From the entries below, output the line with "Restore the ELA" and each following line up to and including the line with "You are a computer-use agent. Viewport: 1308px", exactly as written.

[MATERIAL TO PROCESS Boundary: Start]

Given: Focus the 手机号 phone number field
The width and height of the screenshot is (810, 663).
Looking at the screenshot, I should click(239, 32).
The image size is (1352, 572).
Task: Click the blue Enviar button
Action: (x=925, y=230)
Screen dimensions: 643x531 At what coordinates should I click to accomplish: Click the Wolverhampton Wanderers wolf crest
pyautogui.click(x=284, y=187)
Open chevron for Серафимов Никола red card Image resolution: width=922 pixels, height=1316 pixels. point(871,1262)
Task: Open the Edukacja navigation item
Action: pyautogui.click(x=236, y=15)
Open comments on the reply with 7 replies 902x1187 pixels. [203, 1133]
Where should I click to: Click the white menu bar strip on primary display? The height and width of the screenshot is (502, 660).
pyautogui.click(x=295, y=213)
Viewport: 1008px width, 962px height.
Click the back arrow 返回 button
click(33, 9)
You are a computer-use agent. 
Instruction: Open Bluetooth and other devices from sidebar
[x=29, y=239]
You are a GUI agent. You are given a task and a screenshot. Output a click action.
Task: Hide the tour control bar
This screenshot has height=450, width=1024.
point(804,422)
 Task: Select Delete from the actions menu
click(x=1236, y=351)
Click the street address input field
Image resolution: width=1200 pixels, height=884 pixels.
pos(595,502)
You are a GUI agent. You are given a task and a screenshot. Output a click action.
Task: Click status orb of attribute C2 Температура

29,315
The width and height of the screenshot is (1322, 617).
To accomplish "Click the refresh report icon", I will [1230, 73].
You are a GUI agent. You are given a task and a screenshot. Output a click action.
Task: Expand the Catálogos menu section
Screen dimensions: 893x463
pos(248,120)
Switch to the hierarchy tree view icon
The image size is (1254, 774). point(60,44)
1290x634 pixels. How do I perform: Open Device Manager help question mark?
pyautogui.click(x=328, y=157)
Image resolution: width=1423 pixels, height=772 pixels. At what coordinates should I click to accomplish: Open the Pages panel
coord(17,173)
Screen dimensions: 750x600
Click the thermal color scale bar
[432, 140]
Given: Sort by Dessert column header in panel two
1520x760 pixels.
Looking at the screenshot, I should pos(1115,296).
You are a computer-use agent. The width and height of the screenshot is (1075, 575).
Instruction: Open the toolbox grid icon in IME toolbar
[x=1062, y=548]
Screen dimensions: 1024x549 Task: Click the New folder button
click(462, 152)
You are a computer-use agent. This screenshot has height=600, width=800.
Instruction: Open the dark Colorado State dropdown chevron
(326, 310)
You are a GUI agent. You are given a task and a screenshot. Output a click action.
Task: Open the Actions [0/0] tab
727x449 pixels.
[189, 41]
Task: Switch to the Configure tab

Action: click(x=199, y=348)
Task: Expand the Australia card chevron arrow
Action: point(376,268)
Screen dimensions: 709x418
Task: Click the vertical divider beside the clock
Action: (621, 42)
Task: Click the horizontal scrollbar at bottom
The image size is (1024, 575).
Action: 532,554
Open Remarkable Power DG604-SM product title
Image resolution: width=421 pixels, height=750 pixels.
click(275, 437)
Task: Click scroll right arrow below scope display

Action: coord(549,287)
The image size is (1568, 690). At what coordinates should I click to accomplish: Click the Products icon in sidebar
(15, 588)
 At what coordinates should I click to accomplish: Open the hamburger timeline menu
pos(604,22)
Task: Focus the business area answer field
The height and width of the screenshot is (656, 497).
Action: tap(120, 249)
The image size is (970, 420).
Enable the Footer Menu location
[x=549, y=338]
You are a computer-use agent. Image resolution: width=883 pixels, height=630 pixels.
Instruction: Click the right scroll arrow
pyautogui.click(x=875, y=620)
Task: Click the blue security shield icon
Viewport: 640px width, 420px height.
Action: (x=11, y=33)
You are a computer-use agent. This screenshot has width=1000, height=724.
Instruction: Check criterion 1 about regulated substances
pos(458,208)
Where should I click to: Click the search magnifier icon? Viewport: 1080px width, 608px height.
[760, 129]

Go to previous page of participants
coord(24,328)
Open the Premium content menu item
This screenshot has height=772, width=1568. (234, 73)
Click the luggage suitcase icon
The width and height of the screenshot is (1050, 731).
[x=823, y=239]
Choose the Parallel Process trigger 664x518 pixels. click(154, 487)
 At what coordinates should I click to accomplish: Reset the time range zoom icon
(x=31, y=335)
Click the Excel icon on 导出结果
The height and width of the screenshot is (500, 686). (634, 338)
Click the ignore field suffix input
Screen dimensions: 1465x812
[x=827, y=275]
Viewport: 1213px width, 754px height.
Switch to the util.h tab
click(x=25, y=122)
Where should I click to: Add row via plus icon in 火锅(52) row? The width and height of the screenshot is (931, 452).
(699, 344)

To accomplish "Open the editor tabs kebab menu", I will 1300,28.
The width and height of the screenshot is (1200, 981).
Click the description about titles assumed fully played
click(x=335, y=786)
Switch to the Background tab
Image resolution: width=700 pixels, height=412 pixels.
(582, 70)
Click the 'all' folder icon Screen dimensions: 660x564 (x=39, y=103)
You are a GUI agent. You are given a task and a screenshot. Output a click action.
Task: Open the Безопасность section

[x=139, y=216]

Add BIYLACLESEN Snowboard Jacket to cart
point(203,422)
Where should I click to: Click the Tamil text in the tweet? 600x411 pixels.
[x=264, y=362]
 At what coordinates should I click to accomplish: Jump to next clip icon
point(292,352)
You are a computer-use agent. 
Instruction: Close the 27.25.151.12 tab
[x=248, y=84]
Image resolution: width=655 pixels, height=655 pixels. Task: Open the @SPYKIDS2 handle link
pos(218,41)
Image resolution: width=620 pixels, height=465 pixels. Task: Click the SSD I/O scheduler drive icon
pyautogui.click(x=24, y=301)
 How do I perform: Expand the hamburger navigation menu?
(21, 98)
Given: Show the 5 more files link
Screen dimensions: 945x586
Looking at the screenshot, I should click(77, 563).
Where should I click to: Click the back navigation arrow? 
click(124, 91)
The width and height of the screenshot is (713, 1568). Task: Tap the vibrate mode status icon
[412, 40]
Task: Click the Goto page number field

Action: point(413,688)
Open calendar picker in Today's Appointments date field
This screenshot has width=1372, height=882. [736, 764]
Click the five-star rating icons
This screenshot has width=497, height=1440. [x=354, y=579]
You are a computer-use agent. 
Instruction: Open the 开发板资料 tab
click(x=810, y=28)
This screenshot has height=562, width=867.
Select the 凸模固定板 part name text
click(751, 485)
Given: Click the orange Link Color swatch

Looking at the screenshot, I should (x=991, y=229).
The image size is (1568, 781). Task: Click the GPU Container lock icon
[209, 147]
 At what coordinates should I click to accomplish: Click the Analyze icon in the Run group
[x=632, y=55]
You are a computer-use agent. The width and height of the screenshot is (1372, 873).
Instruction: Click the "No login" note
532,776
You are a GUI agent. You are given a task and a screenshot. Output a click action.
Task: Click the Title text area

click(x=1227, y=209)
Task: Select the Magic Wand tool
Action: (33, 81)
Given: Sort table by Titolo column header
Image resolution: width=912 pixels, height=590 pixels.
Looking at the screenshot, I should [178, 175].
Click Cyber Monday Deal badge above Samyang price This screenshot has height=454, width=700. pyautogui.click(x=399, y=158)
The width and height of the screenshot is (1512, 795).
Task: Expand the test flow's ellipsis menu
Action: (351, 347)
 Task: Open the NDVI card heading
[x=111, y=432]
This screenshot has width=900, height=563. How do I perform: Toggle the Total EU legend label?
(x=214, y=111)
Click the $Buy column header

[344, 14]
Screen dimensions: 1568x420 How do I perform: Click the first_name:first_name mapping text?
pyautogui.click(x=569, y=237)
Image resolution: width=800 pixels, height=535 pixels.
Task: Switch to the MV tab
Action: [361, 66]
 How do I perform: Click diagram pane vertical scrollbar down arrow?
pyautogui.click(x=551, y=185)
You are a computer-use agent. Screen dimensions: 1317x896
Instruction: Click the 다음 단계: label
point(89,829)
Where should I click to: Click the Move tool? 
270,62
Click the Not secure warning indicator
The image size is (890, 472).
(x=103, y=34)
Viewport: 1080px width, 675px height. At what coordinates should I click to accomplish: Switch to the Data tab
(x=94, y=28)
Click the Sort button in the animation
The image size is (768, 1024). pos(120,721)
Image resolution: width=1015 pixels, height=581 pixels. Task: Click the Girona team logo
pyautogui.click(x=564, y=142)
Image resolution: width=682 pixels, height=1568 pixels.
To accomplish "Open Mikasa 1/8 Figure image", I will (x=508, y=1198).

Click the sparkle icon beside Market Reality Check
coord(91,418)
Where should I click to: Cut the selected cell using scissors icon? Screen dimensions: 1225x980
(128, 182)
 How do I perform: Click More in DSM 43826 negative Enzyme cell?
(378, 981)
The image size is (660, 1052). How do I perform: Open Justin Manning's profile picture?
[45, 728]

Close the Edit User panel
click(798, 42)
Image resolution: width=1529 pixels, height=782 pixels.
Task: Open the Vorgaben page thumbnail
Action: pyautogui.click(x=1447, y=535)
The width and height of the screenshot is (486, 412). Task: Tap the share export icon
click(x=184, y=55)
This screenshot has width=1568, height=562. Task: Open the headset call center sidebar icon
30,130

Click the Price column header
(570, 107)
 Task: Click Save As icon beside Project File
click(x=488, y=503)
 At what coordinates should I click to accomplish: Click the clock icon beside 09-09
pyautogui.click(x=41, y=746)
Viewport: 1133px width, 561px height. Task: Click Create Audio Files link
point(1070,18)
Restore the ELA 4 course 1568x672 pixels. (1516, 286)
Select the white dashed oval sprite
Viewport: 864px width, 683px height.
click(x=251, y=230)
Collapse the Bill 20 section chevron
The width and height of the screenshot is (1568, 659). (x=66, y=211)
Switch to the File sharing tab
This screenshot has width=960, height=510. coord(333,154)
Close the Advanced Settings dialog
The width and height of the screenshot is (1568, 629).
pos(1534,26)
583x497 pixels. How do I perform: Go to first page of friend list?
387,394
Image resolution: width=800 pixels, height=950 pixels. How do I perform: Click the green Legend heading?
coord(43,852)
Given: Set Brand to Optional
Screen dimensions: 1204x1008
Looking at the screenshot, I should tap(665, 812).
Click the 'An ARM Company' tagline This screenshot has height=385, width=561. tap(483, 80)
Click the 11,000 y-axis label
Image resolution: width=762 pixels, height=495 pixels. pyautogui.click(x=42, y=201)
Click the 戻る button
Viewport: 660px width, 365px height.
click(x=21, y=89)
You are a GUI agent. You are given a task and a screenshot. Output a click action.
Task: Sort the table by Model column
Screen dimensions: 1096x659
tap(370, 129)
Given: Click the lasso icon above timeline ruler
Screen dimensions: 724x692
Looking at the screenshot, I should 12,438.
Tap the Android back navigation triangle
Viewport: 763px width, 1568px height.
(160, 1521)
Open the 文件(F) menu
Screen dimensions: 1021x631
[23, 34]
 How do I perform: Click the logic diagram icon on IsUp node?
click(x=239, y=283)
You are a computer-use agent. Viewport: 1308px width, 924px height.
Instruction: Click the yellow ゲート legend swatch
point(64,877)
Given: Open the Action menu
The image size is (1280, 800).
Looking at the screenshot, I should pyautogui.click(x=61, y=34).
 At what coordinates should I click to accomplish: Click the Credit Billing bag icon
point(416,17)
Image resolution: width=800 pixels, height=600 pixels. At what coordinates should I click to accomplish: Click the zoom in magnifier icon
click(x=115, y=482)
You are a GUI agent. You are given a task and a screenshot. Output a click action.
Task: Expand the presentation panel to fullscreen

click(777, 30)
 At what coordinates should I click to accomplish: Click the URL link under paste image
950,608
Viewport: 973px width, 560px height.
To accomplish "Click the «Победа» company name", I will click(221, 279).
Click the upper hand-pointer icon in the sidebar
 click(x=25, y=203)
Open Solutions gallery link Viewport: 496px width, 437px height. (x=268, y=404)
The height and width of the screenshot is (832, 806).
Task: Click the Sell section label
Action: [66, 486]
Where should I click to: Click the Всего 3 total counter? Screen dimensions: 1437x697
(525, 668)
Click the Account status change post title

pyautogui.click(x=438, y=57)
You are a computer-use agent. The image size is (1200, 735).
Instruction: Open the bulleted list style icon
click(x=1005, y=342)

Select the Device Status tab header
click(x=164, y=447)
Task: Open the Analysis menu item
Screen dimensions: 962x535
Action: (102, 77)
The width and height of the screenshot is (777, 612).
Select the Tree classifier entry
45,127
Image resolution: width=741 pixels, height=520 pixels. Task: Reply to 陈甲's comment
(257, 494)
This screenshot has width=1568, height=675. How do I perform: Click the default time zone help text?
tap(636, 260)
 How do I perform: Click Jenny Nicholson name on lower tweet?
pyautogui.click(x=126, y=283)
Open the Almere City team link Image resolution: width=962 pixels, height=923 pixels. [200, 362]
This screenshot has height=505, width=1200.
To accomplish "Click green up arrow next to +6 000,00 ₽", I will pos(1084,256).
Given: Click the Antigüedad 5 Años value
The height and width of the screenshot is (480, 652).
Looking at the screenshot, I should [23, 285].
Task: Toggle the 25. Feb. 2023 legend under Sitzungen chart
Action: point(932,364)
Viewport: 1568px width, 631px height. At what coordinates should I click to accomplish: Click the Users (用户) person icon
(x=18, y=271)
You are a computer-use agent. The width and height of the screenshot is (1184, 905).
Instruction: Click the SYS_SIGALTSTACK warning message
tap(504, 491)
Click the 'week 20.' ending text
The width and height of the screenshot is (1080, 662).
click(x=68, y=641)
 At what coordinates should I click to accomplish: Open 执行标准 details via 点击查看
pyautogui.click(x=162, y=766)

[MATERIAL TO PROCESS Boundary: End]

WRITTEN SOLUTION ▸
Restore the ELA 4 course 1568x672 pixels. (1516, 286)
Select the white dashed oval sprite
Viewport: 864px width, 683px height.
click(x=251, y=230)
Collapse the Bill 20 section chevron
The width and height of the screenshot is (1568, 659). (x=66, y=211)
Switch to the File sharing tab
This screenshot has width=960, height=510. coord(333,154)
Close the Advanced Settings dialog
The width and height of the screenshot is (1568, 629).
pos(1534,26)
583x497 pixels. How do I perform: Go to first page of friend list?
387,394
Image resolution: width=800 pixels, height=950 pixels. How do I perform: Click the green Legend heading?
coord(43,852)
Given: Set Brand to Optional
Screen dimensions: 1204x1008
Looking at the screenshot, I should tap(665, 812).
Click the 'An ARM Company' tagline This screenshot has height=385, width=561. tap(483, 80)
Click the 11,000 y-axis label
Image resolution: width=762 pixels, height=495 pixels. pyautogui.click(x=42, y=201)
Click the 戻る button
Viewport: 660px width, 365px height.
click(x=21, y=89)
You are a GUI agent. You are given a task and a screenshot. Output a click action.
Task: Sort the table by Model column
Screen dimensions: 1096x659
tap(370, 129)
Given: Click the lasso icon above timeline ruler
Screen dimensions: 724x692
Looking at the screenshot, I should 12,438.
Tap the Android back navigation triangle
Viewport: 763px width, 1568px height.
(160, 1521)
Open the 文件(F) menu
Screen dimensions: 1021x631
[23, 34]
 How do I perform: Click the logic diagram icon on IsUp node?
click(x=239, y=283)
You are a computer-use agent. Viewport: 1308px width, 924px height.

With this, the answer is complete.